Normalizer for russian #296

aignatovich · 2024-06-26T12:02:11Z

Pull Request

Normalizer for russian

Related issue

No related issue.

Why this changes could be helpful?

In written russian language it is permissible to use "е" in words containing diacritical version (ex. "ёжик" -> "ежик").
Below is the current search behavior, using latest version of meilisearch available to date, and it is questionable.
- Case 1: Search Query: "Ёж", Indexed: ["Ежик", "Ёжик"], Result: "Ёжик", Expected: Both
- Case 2: Search Query: "Еж", Indexed: ["Ежик", "Ёжик"], Result: "Ежик", Expected: Both
- Case 3: Search Query: "ёж", Indexed: ["Ежик", "Ёжик"], Result: "Ежик", Expected: Both, or at least "Ёжик". This one seems to be incorrect.

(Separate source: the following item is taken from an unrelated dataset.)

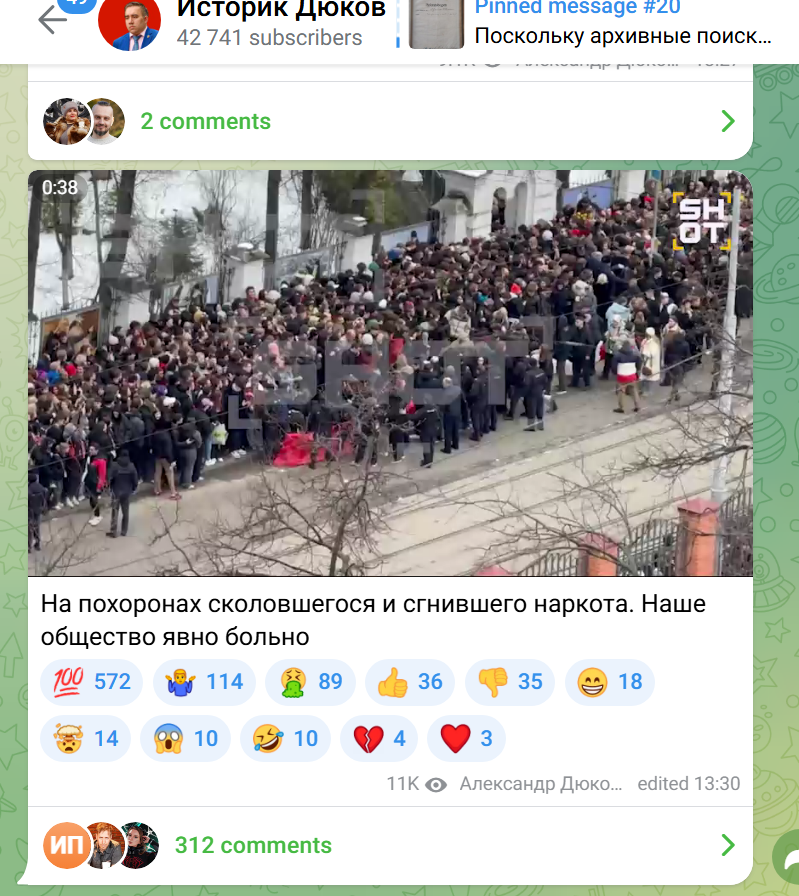Play the 0:38 crowd video
799x896 pixels.
(x=390, y=373)
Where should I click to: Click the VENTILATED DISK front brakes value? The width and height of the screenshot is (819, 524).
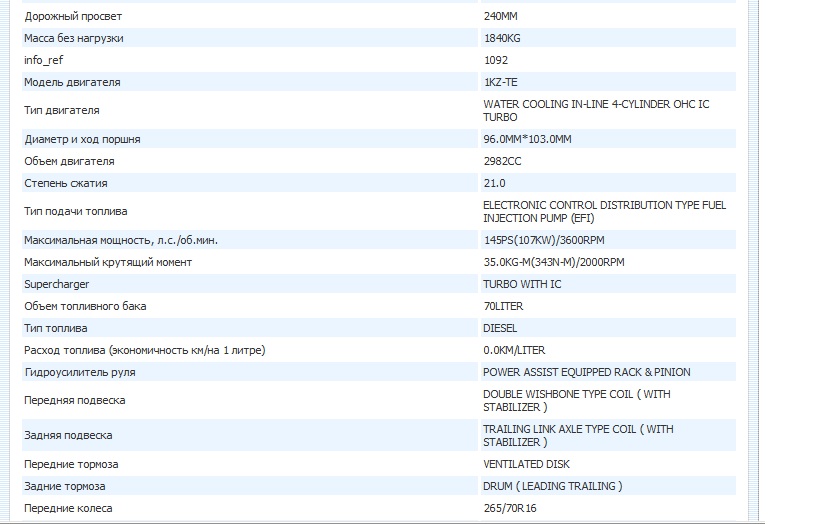526,464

If my assumptions are correct, this change may impact some of the cases above, though it has to be validated.

What does this PR do?

Performs a grammatically permissible normalization of "ё" into "е" for russian language, given that compatibility decomposition already replaces 1-codepoint version with 2-codepoint version.

PR checklist

Please check if your PR fulfills the following requirements:

[ ❓ ] Does this PR fix an existing issue, or have you listed the changes applied in the PR description (and why they are needed)?
[ 🟢 ] Have you read the contributing guidelines?
[ 🟢 ] Have you made sure that the title is accurate and descriptive of the changes?

Thank you so much for contributing to Meilisearch!

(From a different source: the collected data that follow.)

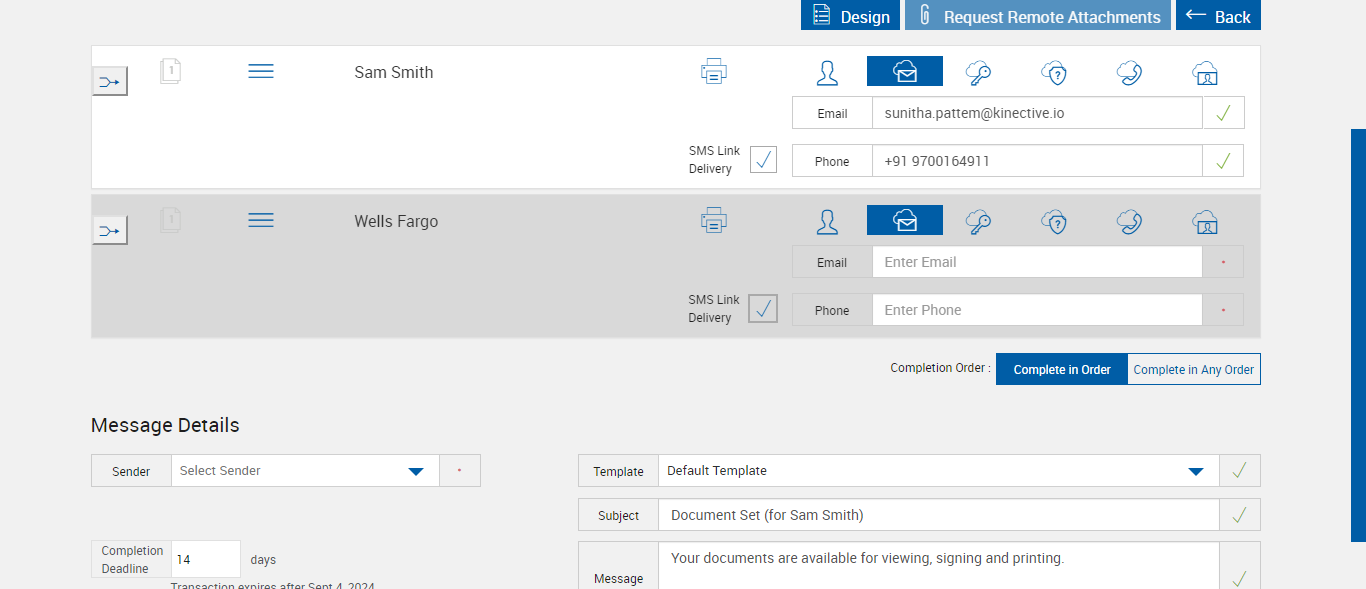Click the arrow expander button beside Wells Fargo
The width and height of the screenshot is (1366, 589).
point(110,231)
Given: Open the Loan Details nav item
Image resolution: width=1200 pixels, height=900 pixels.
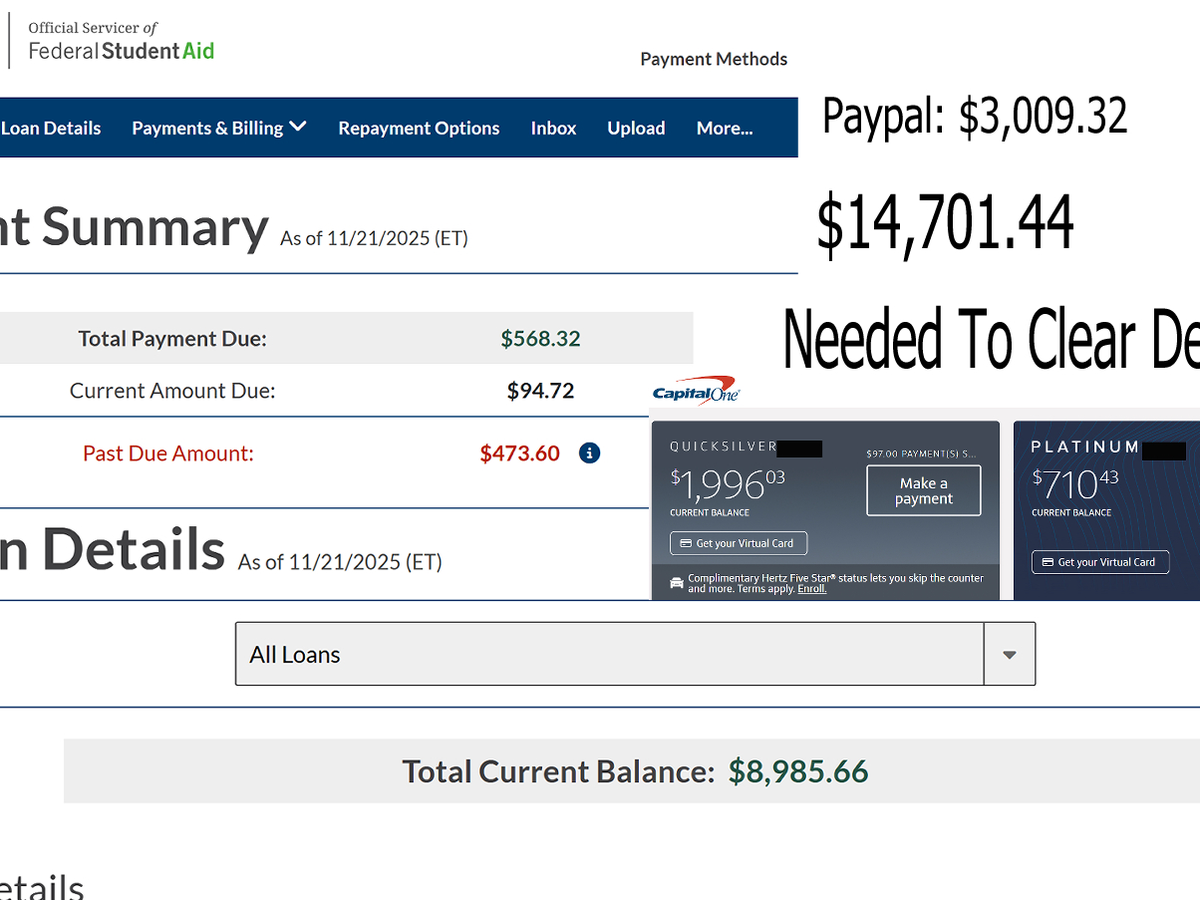Looking at the screenshot, I should pos(51,128).
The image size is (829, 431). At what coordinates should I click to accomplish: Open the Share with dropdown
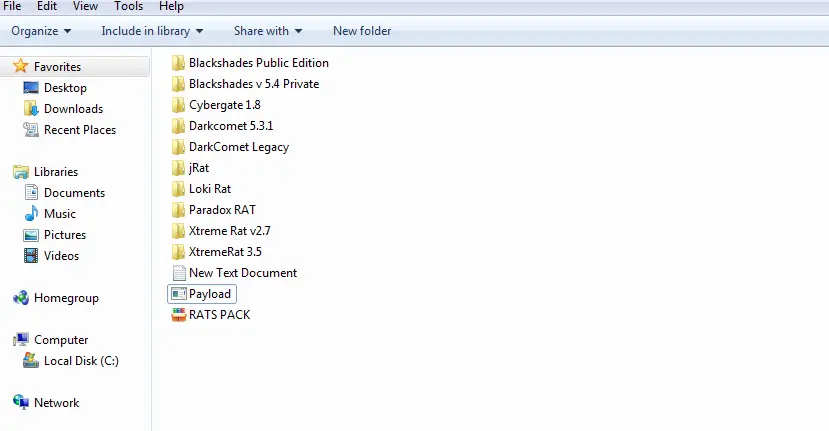(x=268, y=31)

curquiza · 2024-07-04T16:26:42Z

@aignatovich thanks for your PR, let us know when your PR is ready for review 😊

I see there is current Rustfmt issue (cf CI)

ManyTheFish · 2024-07-10T06:48:07Z

Hello @aignatovich,
Thank you for your PR. Your PR seems good to me.
However, I think there is already a normalizer that covers the work of the Russian normalizer: the NonspacingMarkNormalizer, the goal of this normalizer is to remove all the nonspacing marks including the diacritics. The only missing change to activate this normalizer is to add the Cyrilic to the eligible scripts of the should_normalize function.

Let me know if this modification works.

See you!

aignatovich · 2024-07-22T00:08:38Z

Hi @ManyTheFish,

Solution that was proposed (adding Cyrilic to the predicate in NonspacingMarkNormalizer) did not reach expected result. The solution this PR proposes also does not impact search behavior as expected.

Conclusions made from debugging Case 2 scenario above: during indexing, normalization of "Ё" -> "e" (yes, that is a latin) takes place, but this does not happen for the input search term, instead "Е" (cyrillic) is normalized into "е" (cyrillic).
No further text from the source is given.